Track B prepares the organization for full compliance by December 2027. It covers intended purpose definition, risk assessment, gap analysis, and the implementation roadmap. This work should be executed during 2026 to leave sufficient time to put the necessary technical and organizational measures in place before the deadline.
Track A and Track B can run in parallel.
Track A: 2026 CRA vulnerability reporting readiness
Module 1: Product and RDPS scoping
The starting point is knowing which of your products and services fall under the CRA. This module reviews the product inventory, evaluates exclusions against the CRA's Article 2 exemptions, and classifies each product as default, Important (Class I or II), or Critical based on Annexes III and IV. It also reviews the remote data processing services tied to affected products.
The output is a product inventory with a CRA scope determination per product, an exclusion assessment with regulatory justification, and a product classification report that includes RDPS mapping.
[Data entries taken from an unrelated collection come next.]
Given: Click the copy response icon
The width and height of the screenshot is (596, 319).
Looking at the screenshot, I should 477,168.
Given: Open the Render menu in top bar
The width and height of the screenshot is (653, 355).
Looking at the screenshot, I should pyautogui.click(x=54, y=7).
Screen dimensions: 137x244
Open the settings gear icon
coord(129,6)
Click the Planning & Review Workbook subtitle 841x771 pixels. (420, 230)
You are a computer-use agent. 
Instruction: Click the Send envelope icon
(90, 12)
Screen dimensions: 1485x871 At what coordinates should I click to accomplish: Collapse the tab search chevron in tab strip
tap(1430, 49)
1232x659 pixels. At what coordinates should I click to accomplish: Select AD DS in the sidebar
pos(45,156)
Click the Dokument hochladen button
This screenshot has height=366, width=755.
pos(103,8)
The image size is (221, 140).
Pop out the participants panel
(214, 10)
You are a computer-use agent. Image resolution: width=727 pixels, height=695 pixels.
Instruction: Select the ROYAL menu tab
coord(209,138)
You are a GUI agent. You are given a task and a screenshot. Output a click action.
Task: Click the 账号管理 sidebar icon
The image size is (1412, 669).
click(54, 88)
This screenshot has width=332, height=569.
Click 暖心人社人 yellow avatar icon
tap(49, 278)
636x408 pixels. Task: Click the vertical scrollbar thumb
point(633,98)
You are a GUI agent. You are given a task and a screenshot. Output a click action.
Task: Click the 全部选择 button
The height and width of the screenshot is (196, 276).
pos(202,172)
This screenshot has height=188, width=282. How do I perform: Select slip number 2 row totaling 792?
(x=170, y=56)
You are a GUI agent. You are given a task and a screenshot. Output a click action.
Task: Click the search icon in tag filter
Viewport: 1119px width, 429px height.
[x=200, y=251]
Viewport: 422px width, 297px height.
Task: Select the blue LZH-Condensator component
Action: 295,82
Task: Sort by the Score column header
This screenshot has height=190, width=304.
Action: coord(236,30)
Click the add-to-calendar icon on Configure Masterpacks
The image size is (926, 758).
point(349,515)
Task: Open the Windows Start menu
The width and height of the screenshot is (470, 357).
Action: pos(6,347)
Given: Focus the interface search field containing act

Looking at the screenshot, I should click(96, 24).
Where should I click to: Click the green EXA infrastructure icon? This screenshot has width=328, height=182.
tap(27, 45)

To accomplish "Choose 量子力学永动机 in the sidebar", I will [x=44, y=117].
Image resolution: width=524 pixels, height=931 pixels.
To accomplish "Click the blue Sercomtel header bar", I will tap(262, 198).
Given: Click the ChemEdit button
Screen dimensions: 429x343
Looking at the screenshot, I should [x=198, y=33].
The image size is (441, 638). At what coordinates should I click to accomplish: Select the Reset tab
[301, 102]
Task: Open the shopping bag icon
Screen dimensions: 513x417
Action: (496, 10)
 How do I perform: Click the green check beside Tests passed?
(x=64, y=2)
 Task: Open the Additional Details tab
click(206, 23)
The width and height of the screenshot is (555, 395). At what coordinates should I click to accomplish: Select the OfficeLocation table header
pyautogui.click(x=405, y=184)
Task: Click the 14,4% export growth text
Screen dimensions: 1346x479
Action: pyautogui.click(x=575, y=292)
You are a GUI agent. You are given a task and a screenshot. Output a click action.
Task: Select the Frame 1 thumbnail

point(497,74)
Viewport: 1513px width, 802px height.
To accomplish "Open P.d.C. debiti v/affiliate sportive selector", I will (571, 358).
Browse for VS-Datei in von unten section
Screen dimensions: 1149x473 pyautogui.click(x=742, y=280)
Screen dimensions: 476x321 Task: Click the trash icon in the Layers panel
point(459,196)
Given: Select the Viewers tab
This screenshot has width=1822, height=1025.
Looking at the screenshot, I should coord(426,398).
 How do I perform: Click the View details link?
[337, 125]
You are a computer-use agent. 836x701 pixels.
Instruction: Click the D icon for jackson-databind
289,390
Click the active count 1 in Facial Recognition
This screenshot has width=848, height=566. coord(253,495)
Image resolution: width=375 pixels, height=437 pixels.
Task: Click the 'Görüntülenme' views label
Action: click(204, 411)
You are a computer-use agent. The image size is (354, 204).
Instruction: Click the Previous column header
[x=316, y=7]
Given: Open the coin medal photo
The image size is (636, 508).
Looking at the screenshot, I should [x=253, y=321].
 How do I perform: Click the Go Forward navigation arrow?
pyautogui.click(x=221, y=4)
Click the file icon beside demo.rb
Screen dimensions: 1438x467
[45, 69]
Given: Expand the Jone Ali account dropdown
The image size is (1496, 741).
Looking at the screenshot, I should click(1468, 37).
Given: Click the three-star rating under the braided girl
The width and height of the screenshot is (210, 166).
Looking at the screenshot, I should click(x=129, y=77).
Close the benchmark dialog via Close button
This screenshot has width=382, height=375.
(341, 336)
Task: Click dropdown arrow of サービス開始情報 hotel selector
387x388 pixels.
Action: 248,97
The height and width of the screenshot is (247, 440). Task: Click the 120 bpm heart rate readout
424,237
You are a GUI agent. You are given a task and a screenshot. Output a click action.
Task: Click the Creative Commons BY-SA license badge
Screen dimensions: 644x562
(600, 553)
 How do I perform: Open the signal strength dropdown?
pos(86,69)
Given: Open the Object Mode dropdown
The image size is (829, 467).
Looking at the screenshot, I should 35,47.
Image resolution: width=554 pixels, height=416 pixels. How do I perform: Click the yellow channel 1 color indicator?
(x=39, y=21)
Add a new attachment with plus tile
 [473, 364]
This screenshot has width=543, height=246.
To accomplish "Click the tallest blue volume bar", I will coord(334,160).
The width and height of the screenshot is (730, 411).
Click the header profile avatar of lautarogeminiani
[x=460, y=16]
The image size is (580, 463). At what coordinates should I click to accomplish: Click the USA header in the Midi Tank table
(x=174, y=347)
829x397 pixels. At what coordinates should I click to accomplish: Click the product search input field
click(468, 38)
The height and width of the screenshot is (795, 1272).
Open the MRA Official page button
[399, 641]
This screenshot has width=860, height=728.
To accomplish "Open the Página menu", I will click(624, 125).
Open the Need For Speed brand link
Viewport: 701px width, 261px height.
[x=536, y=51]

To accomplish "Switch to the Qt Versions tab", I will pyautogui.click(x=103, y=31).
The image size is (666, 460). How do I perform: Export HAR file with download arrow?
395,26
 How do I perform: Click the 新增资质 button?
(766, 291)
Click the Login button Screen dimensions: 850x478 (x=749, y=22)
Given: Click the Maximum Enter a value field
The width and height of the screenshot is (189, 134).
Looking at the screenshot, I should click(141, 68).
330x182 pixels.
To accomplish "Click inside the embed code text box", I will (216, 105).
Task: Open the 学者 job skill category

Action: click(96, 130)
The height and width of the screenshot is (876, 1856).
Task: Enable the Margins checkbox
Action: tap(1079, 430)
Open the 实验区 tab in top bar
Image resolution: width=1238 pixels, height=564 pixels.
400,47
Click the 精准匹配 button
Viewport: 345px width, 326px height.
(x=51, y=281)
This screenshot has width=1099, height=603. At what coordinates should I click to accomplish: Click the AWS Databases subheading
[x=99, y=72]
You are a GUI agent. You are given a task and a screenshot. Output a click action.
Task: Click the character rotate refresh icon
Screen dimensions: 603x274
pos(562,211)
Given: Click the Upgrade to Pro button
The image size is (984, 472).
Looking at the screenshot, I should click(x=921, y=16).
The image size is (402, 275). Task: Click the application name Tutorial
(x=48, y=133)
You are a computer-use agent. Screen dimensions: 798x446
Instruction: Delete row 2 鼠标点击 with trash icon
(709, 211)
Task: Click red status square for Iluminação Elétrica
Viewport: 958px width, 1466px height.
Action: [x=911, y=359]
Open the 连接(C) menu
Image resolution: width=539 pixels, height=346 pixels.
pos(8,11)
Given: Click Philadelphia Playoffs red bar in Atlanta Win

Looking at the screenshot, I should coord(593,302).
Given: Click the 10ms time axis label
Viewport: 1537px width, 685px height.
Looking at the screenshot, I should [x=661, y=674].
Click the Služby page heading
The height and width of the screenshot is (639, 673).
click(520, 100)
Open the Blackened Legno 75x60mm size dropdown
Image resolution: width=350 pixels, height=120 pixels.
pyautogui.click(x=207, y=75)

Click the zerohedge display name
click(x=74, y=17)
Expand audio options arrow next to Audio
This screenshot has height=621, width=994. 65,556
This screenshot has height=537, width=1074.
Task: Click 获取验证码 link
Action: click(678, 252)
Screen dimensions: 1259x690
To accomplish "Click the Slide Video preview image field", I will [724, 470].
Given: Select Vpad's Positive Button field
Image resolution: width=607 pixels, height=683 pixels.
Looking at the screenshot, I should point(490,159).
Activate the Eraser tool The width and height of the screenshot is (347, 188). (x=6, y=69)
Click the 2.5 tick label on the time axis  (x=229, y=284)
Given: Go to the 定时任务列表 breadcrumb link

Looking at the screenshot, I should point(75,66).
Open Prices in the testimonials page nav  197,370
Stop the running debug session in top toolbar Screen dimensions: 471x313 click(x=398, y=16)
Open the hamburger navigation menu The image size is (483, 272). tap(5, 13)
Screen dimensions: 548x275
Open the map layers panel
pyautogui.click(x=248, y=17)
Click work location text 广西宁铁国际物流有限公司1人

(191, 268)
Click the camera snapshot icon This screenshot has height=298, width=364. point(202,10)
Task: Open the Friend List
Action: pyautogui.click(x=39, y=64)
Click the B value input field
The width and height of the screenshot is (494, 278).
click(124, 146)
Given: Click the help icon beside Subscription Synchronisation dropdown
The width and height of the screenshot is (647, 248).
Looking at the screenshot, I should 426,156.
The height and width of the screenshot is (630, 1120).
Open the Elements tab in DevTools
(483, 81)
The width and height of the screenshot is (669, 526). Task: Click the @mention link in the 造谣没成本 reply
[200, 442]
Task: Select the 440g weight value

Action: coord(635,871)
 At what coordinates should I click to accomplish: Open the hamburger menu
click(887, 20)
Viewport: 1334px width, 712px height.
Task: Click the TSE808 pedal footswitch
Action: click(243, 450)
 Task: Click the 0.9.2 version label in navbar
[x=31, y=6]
This module has no dependencies and is the starting point for all the others.
The value is straightforward. You invest compliance effort only where it is legally required, because you know exactly which products and RDPS services fall under the regulation.
Module 2: Vulnerability reporting implementation
This module builds the capability to meet the September 2026 reporting obligations. It is structured into three sub-modules that build on each other.
The first reviews your existing vulnerability awareness and incident response setup and performs a gap analysis against both the 2026 and 2027 requirements. The second defines the triage process, including evidence thresholds, decision authority, escalation paths, a severity assessment methodology aligned to the Article 14(2) reporting content requirements, and handoff points between security, product, and legal teams. The third defines the reporting workflow itself: the staged process for vulnerabilities (24 hours, 72 hours, 14 days) and incidents (24 hours, 72 hours, one month), the user notification process under Article 14(8), and submission to the ENISA Single Reporting Platform (SRP), along with a technical concept for automated reporting.
Deliverables include a current state assessment, a gap analysis covering both deadlines, triage process documentation, a RACI matrix, workflow and technical architecture documentation, and reporting templates for each stage. This module depends on Module 1, so you know which products require vulnerability reporting.
The value is operational readiness. Clear processes, defined roles, and the right tools mean your teams do not miss a reporting deadline.
Track B: 2027 full CRA compliance preparation
Module 3: Intended purpose definition
A clear definition of intended purpose is the foundation for everything that follows in Track B. This module defines a product's core and support functions, its acceptable contexts, and its conditions of use, and it documents these per product or product family using a reusable template.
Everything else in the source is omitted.